Passage
If thou sleepest, thou shalt not bee afraide, and when thou sleepest, thy sleepe shalbe sweete.
If thou sleepest, thou shalt not bee afraide, and when thou sleepest, thy sleepe shalbe sweete.
Proverbs 3:22 So they shalbe life to thy soule, and grace vnto thy necke.
Proverbs 3:23 Then shalt thou walke safely by thy way: and thy foote shall not stumble.
Proverbs 3:24 If thou sleepest, thou shalt not bee afraide, and when thou sleepest, thy sleepe shalbe sweete.
Proverbs 3:25 Thou shalt not feare for any sudden feare, neither for the destruction of the wicked, when it commeth.
Proverbs 3:26 For the Lord shall be for thine assurance, and shall preserue thy foote from taking.
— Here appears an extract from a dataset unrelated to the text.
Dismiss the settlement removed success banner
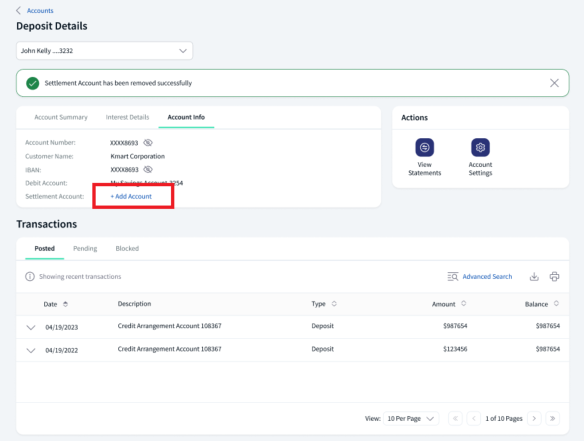click(554, 83)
The verse centers on "thou", "sleepest", "shalt", and "afraide". It is saying that the verse draws attention to "thou" and "sleepest", so its meaning should be read from those terms before moving to application.
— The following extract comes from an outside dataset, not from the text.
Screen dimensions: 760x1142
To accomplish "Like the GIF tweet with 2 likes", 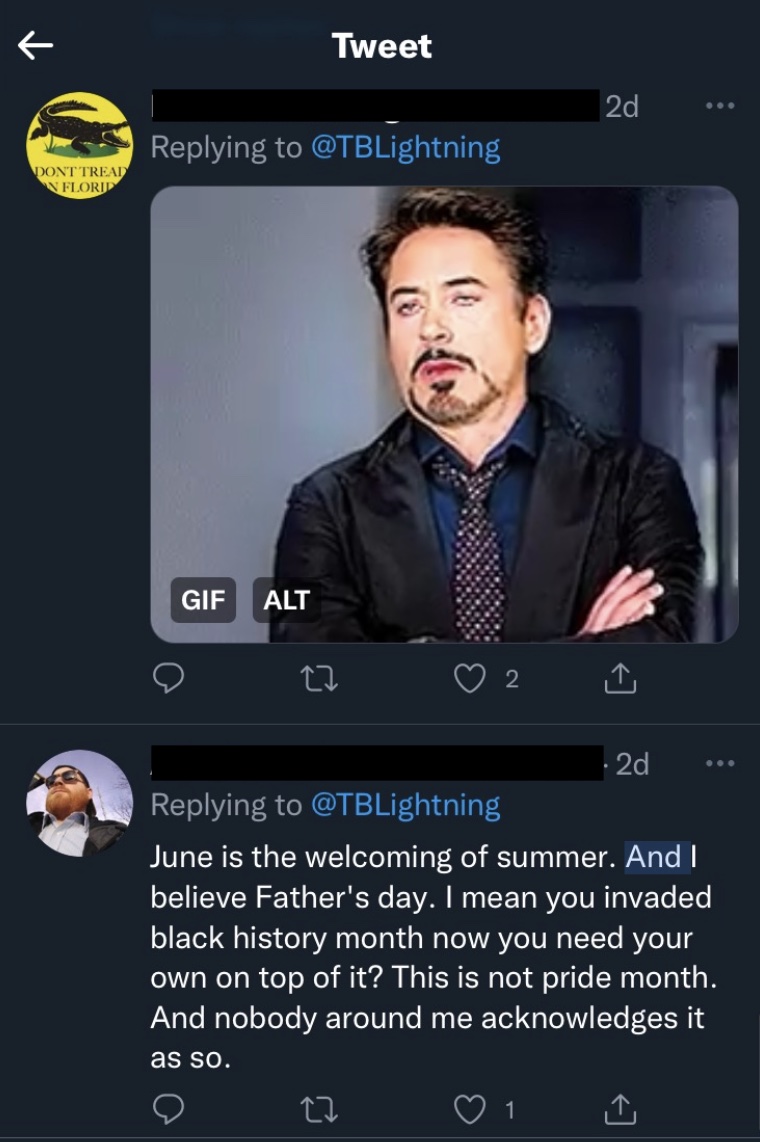I will (470, 680).
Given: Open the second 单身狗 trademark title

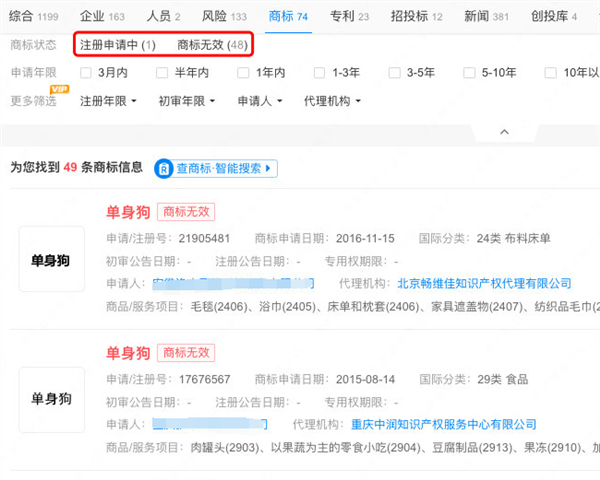Looking at the screenshot, I should click(x=128, y=353).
The nearby context moves from verse 23's "Then shalt thou walke safely by thy..." into verse 25's "Thou shalt not feare for any sudden...", so "thou" and "sleepest" belong inside that flow. In Proverbs context, the local focus is covenant, worship, and faithfulness.
A plain takeaway is to answer the verse's own emphasis on "thou" and "sleepest" with trust shaped by these words, not by a vague optimism outside the passage.